*EXERCISE*. Repeat the entries beneath in their entirety, precisely as given.

*TASK INPUT*.

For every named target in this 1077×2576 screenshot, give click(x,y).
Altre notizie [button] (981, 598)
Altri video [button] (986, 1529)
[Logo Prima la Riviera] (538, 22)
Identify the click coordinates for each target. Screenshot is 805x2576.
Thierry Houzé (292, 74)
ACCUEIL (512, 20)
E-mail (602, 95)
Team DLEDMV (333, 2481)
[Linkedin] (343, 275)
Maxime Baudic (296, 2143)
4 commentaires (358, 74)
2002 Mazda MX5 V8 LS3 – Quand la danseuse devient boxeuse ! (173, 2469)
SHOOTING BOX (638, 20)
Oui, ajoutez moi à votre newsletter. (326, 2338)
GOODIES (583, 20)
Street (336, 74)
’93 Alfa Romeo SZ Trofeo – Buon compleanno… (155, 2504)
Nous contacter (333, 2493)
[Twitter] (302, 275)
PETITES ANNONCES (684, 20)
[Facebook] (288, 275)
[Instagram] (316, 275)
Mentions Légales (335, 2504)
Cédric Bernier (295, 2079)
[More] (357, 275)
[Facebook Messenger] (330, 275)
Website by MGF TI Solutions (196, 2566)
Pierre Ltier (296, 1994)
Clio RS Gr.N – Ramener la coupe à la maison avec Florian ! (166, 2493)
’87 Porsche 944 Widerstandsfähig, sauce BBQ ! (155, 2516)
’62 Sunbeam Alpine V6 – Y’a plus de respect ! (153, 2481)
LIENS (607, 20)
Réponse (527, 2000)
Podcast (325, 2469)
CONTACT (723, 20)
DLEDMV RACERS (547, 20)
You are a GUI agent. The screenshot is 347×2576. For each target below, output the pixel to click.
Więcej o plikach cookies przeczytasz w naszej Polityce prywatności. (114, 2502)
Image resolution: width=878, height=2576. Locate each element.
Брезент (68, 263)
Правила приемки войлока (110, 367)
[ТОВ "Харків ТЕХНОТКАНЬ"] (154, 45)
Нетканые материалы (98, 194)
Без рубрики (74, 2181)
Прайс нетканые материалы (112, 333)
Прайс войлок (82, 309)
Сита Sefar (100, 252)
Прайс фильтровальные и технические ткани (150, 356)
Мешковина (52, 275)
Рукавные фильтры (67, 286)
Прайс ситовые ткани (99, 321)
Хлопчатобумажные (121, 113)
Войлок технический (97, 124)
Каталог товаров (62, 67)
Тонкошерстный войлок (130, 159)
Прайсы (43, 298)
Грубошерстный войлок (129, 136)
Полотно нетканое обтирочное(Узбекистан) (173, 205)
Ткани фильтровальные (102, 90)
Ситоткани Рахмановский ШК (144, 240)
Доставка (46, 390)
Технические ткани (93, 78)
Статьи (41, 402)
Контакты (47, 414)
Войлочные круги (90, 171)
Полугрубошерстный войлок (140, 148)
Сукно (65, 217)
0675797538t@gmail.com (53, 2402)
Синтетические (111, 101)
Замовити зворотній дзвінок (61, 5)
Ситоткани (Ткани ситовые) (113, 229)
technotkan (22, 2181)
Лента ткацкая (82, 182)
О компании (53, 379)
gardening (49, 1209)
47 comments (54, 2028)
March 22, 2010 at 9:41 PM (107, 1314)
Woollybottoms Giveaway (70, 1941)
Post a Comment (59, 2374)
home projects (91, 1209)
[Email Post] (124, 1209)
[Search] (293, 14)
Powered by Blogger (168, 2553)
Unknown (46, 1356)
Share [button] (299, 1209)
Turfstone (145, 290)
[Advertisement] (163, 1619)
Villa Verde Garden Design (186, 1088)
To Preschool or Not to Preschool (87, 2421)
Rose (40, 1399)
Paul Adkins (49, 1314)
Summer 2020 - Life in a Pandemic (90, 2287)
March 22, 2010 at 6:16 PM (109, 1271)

*SOLUTION BELOW*.
For every named target in this 1077×2576 screenshot, give click(x,y).
Altre notizie [button] (981, 598)
Altri video [button] (986, 1529)
[Logo Prima la Riviera] (538, 22)
Identify the click coordinates for each target. Screenshot is 805x2576.
Thierry Houzé (292, 74)
ACCUEIL (512, 20)
E-mail (602, 95)
Team DLEDMV (333, 2481)
[Linkedin] (343, 275)
Maxime Baudic (296, 2143)
4 commentaires (358, 74)
2002 Mazda MX5 V8 LS3 – Quand la danseuse devient boxeuse ! (173, 2469)
SHOOTING BOX (638, 20)
Oui, ajoutez moi à votre newsletter. (326, 2338)
GOODIES (583, 20)
Street (336, 74)
’93 Alfa Romeo SZ Trofeo – Buon compleanno… (155, 2504)
Nous contacter (333, 2493)
[Twitter] (302, 275)
PETITES ANNONCES (684, 20)
[Facebook] (288, 275)
[Instagram] (316, 275)
Mentions Légales (335, 2504)
Cédric Bernier (295, 2079)
[More] (357, 275)
[Facebook Messenger] (330, 275)
Website by MGF TI Solutions (196, 2566)
Pierre Ltier (296, 1994)
Clio RS Gr.N – Ramener la coupe à la maison avec Florian ! (166, 2493)
’87 Porsche 944 Widerstandsfähig, sauce BBQ ! (155, 2516)
’62 Sunbeam Alpine V6 – Y’a plus de respect ! (153, 2481)
LIENS (607, 20)
Réponse (527, 2000)
Podcast (325, 2469)
CONTACT (723, 20)
DLEDMV RACERS (547, 20)
You are a GUI agent. The screenshot is 347×2576. For each target below, output the pixel to click.
Więcej o plikach cookies przeczytasz w naszej Polityce prywatności. (114, 2502)
Image resolution: width=878, height=2576. Locate each element.
Брезент (68, 263)
Правила приемки войлока (110, 367)
[ТОВ "Харків ТЕХНОТКАНЬ"] (154, 45)
Нетканые материалы (98, 194)
Без рубрики (74, 2181)
Прайс нетканые материалы (112, 333)
Прайс войлок (82, 309)
Сита Sefar (100, 252)
Прайс фильтровальные и технические ткани (150, 356)
Мешковина (52, 275)
Рукавные фильтры (67, 286)
Прайс ситовые ткани (99, 321)
Хлопчатобумажные (121, 113)
Войлок технический (97, 124)
Каталог товаров (62, 67)
Тонкошерстный войлок (130, 159)
Прайсы (43, 298)
Грубошерстный войлок (129, 136)
Полотно нетканое обтирочное(Узбекистан) (173, 205)
Ткани фильтровальные (102, 90)
Ситоткани Рахмановский ШК (144, 240)
Доставка (46, 390)
Технические ткани (93, 78)
Статьи (41, 402)
Контакты (47, 414)
Войлочные круги (90, 171)
Полугрубошерстный войлок (140, 148)
Сукно (65, 217)
0675797538t@gmail.com (53, 2402)
Синтетические (111, 101)
Замовити зворотній дзвінок (61, 5)
Ситоткани (Ткани ситовые) (113, 229)
technotkan (22, 2181)
Лента ткацкая (82, 182)
О компании (53, 379)
gardening (49, 1209)
47 comments (54, 2028)
March 22, 2010 at 9:41 PM (107, 1314)
Woollybottoms Giveaway (70, 1941)
Post a Comment (59, 2374)
home projects (91, 1209)
[Email Post] (124, 1209)
[Search] (293, 14)
Powered by Blogger (168, 2553)
Unknown (46, 1356)
Share [button] (299, 1209)
Turfstone (145, 290)
[Advertisement] (163, 1619)
Villa Verde Garden Design (186, 1088)
To Preschool or Not to Preschool (87, 2421)
Rose (40, 1399)
Paul Adkins (49, 1314)
Summer 2020 - Life in a Pandemic (90, 2287)
March 22, 2010 at 6:16 PM (109, 1271)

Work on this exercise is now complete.